[Dataset entries]
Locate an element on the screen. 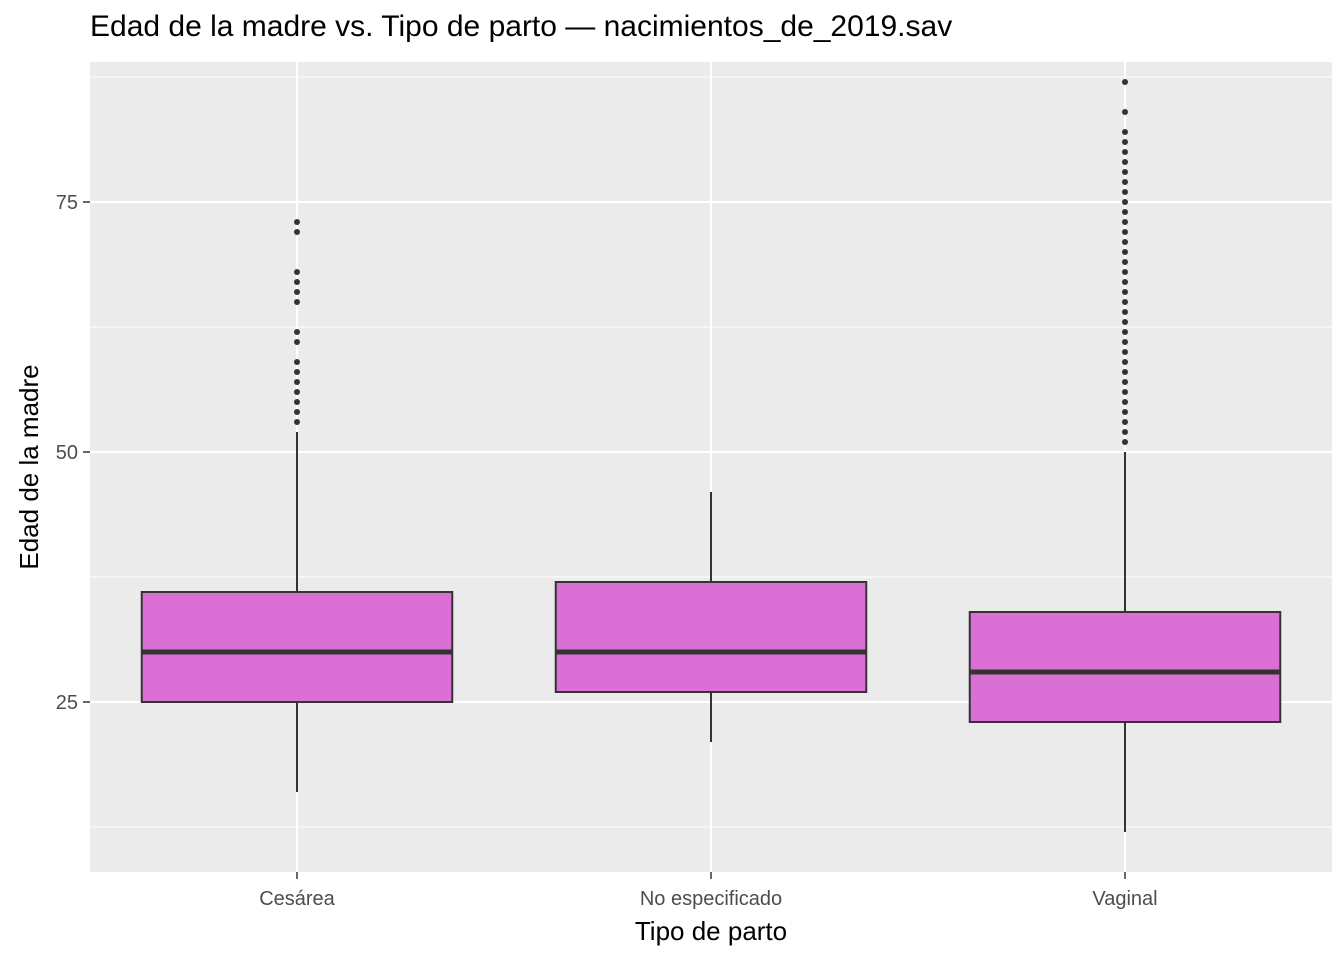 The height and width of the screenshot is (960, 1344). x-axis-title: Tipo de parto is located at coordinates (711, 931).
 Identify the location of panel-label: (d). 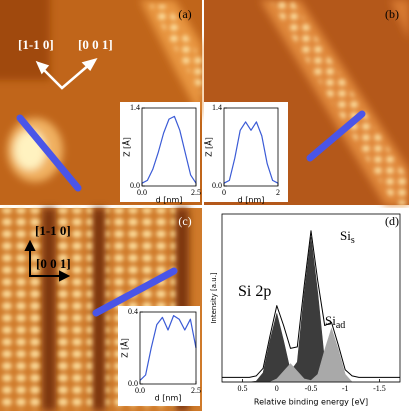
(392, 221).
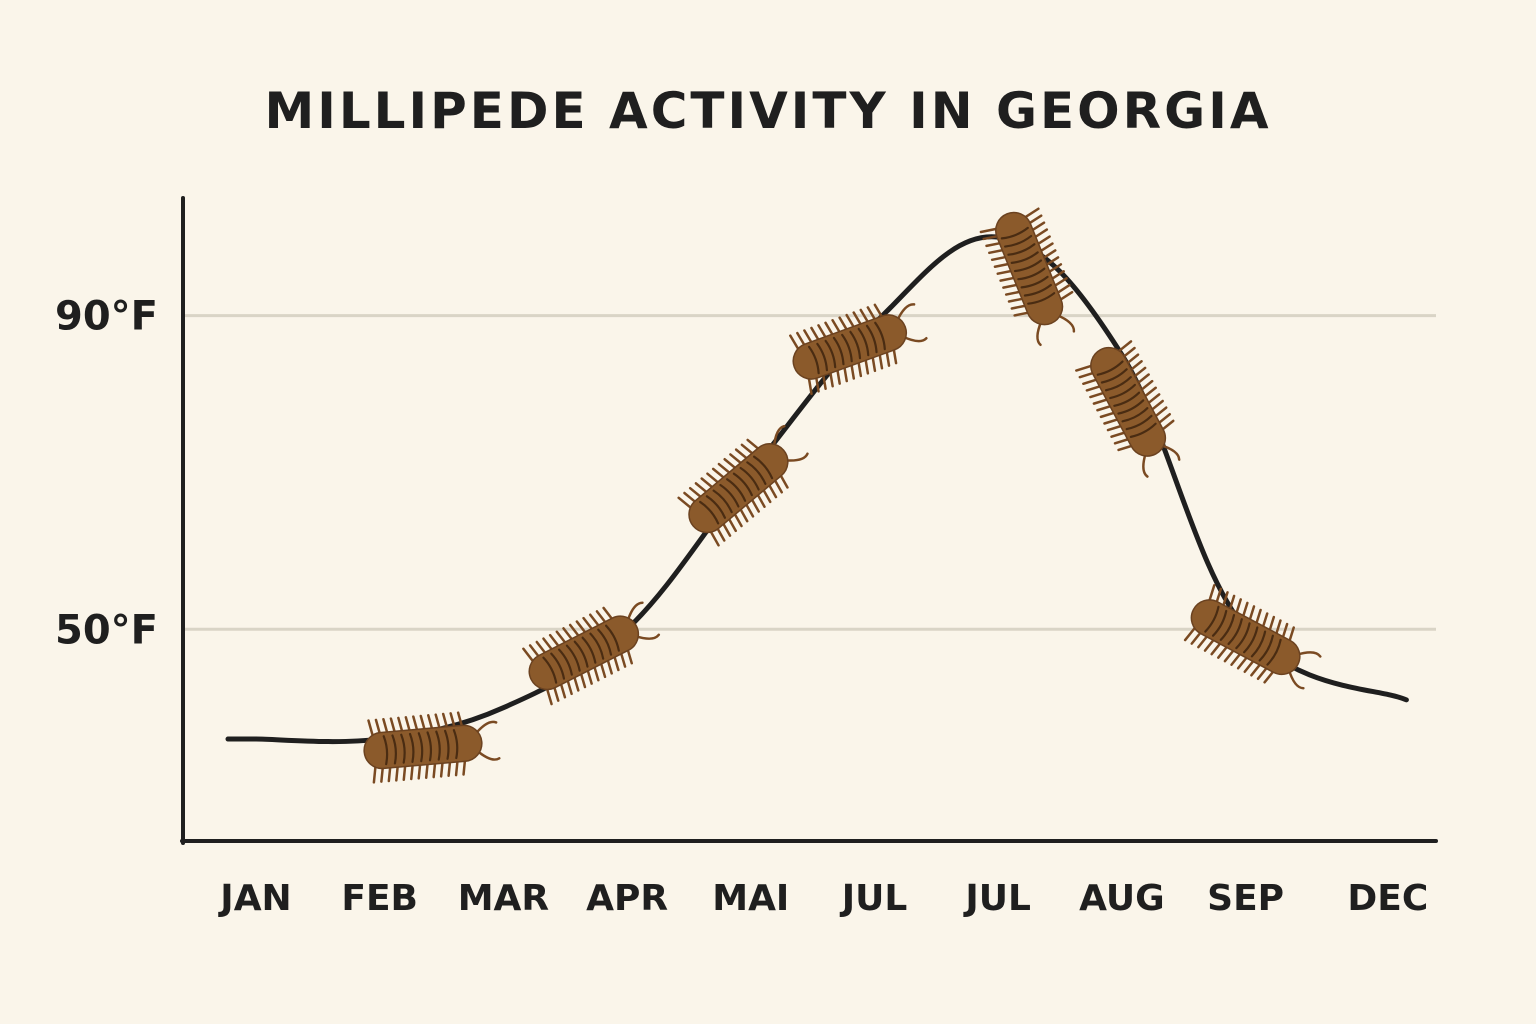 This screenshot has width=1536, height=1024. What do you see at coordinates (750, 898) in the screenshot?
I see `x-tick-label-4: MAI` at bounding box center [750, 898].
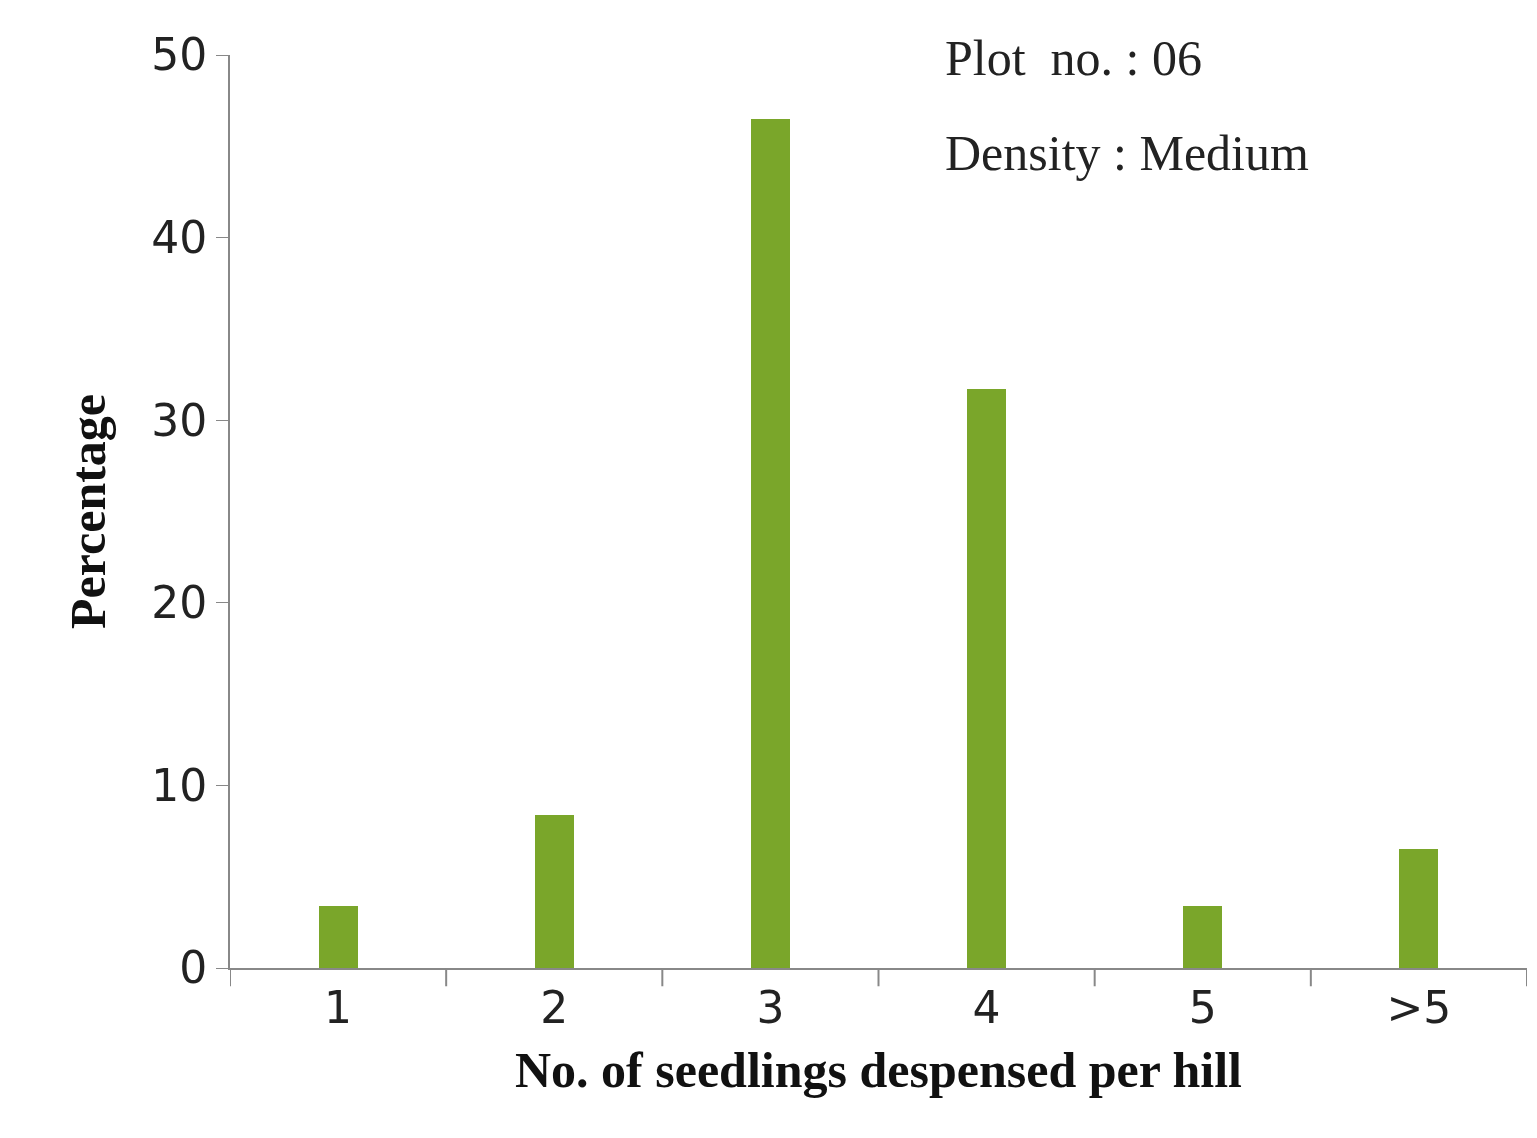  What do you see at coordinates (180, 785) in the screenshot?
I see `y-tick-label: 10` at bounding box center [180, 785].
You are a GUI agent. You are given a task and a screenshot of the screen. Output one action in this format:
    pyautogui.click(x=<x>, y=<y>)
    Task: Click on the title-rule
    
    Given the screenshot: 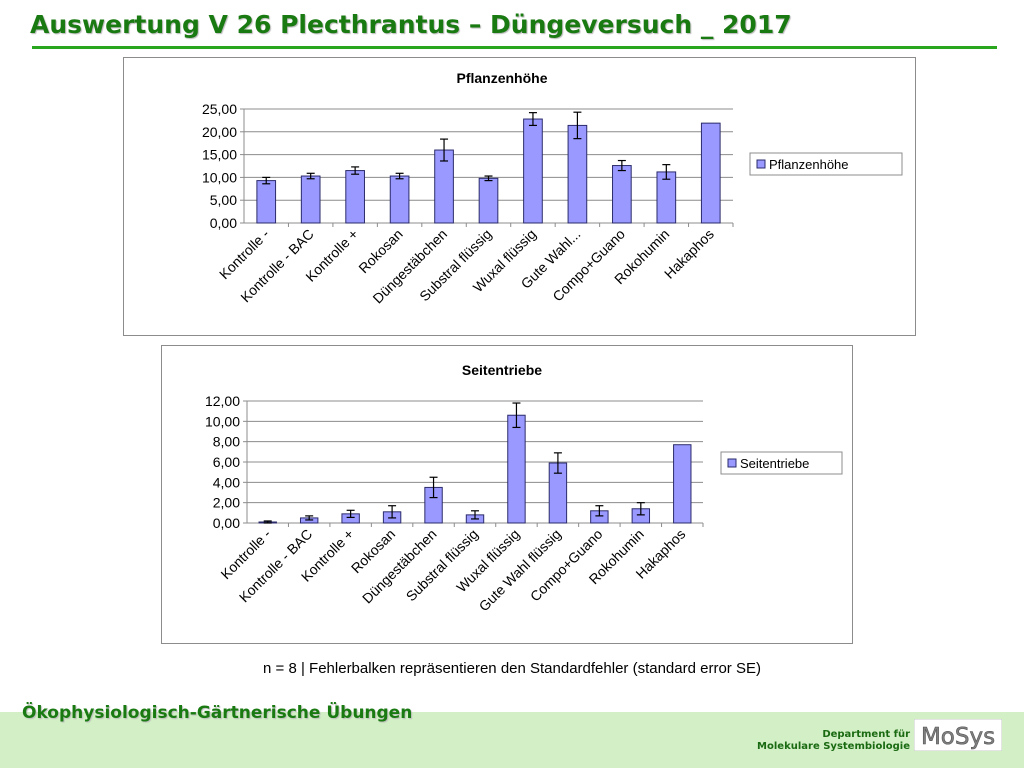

## Task directions
Return everything from the line containing "You are a GUI" down to the end of the dataset entries, reproduced word for word, with the pictures omitted.

## Solved exercise
You are a GUI agent. You are given a task and a screenshot of the screen. Output one action in this format:
    pyautogui.click(x=<x>, y=<y>)
    Task: Click on the title-rule
    
    Given the screenshot: 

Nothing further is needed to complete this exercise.